> WHAT IS BEING ASKED
Among the lines below, copy exactly those from the one with "Instruction: Go to the next page of records" through the one with "Click the Cancel", counting both ends.

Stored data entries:
----

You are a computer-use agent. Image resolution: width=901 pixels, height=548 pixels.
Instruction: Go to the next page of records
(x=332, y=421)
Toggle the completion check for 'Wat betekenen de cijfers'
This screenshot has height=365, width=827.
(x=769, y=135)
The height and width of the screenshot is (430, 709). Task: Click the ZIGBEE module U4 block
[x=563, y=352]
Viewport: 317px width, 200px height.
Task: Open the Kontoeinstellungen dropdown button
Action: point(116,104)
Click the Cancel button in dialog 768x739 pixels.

----

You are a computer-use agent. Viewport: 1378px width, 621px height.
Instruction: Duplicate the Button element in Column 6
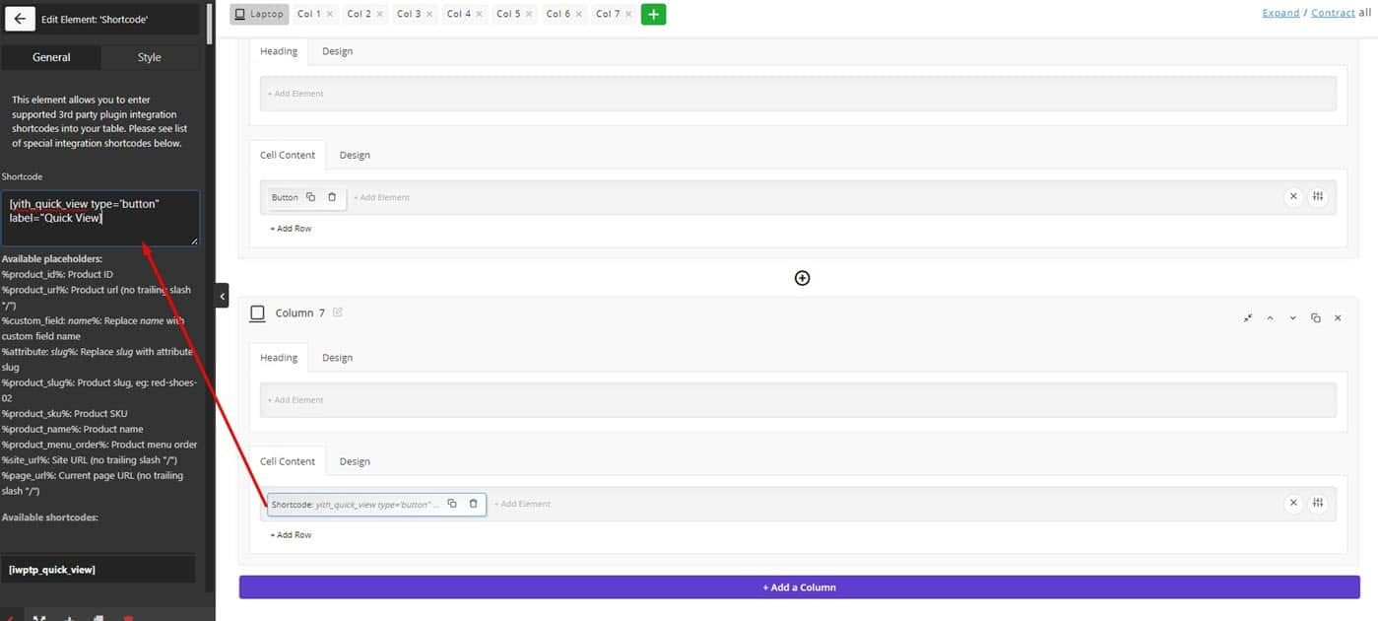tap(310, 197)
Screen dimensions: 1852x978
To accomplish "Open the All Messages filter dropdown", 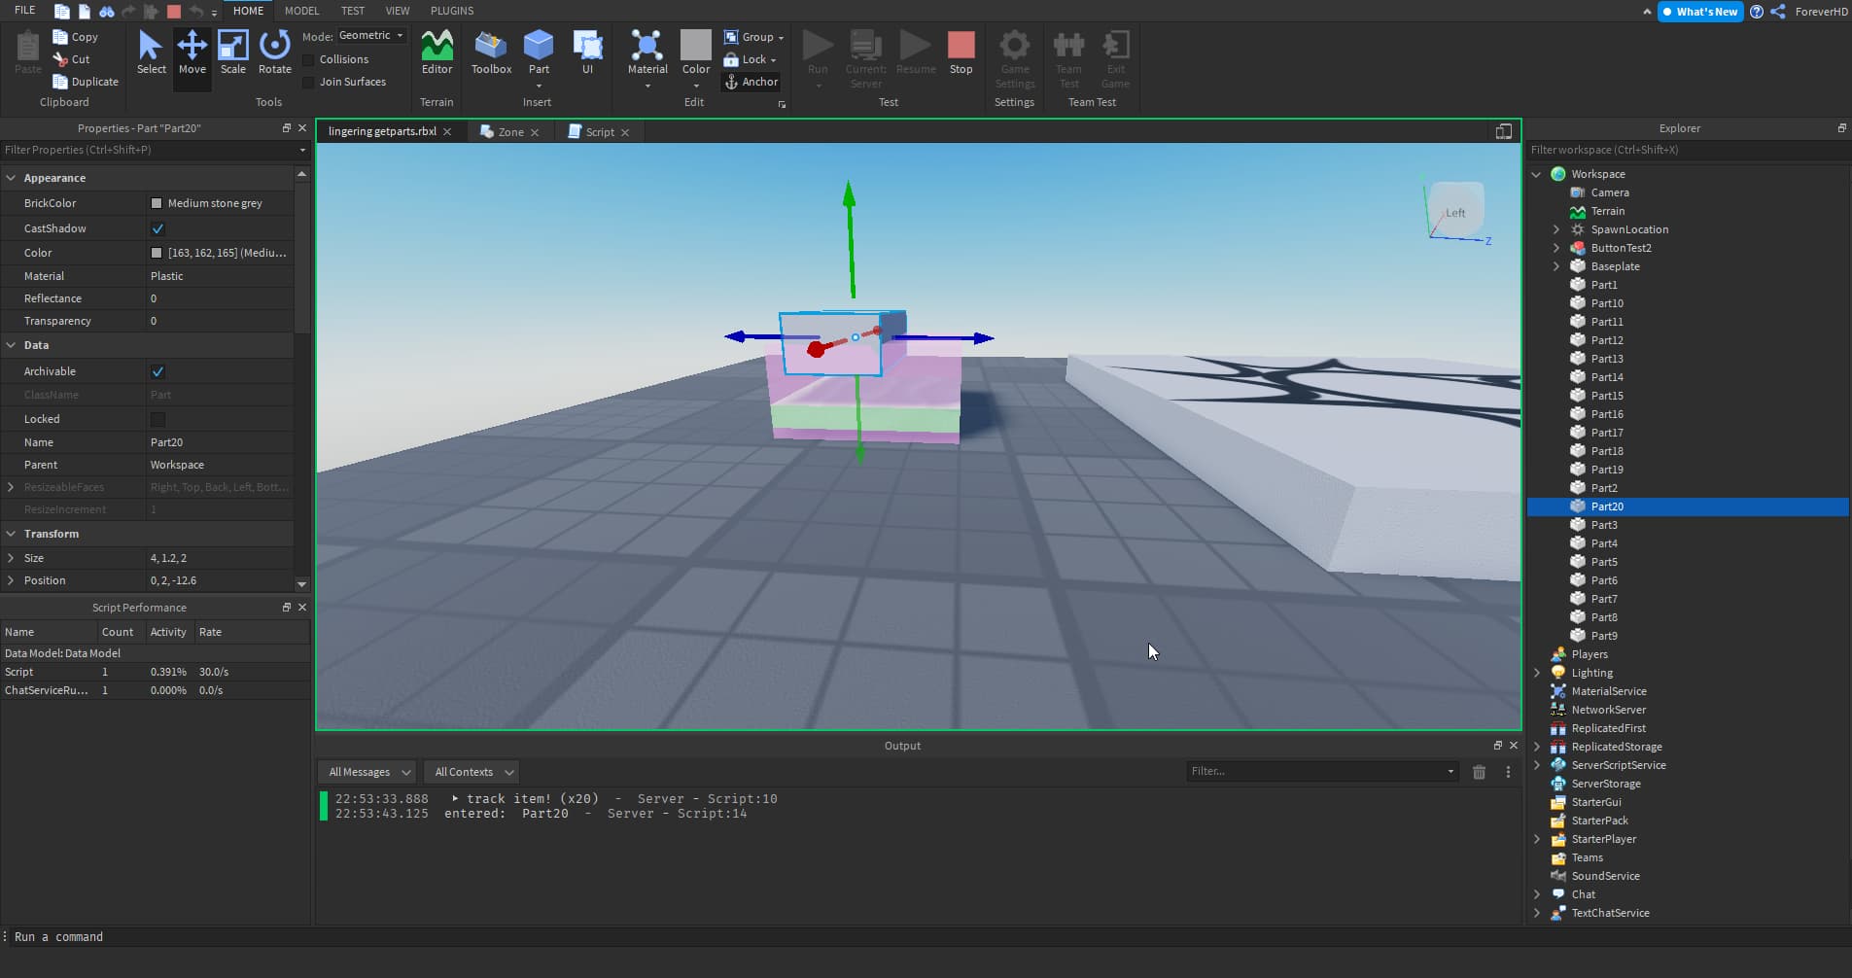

----

> SOLUTION
Instruction: Go to the next page of records
(x=332, y=421)
Toggle the completion check for 'Wat betekenen de cijfers'
This screenshot has height=365, width=827.
(x=769, y=135)
The height and width of the screenshot is (430, 709). Task: Click the ZIGBEE module U4 block
[x=563, y=352]
Viewport: 317px width, 200px height.
Task: Open the Kontoeinstellungen dropdown button
Action: point(116,104)
Click the Cancel button in dialog 768x739 pixels.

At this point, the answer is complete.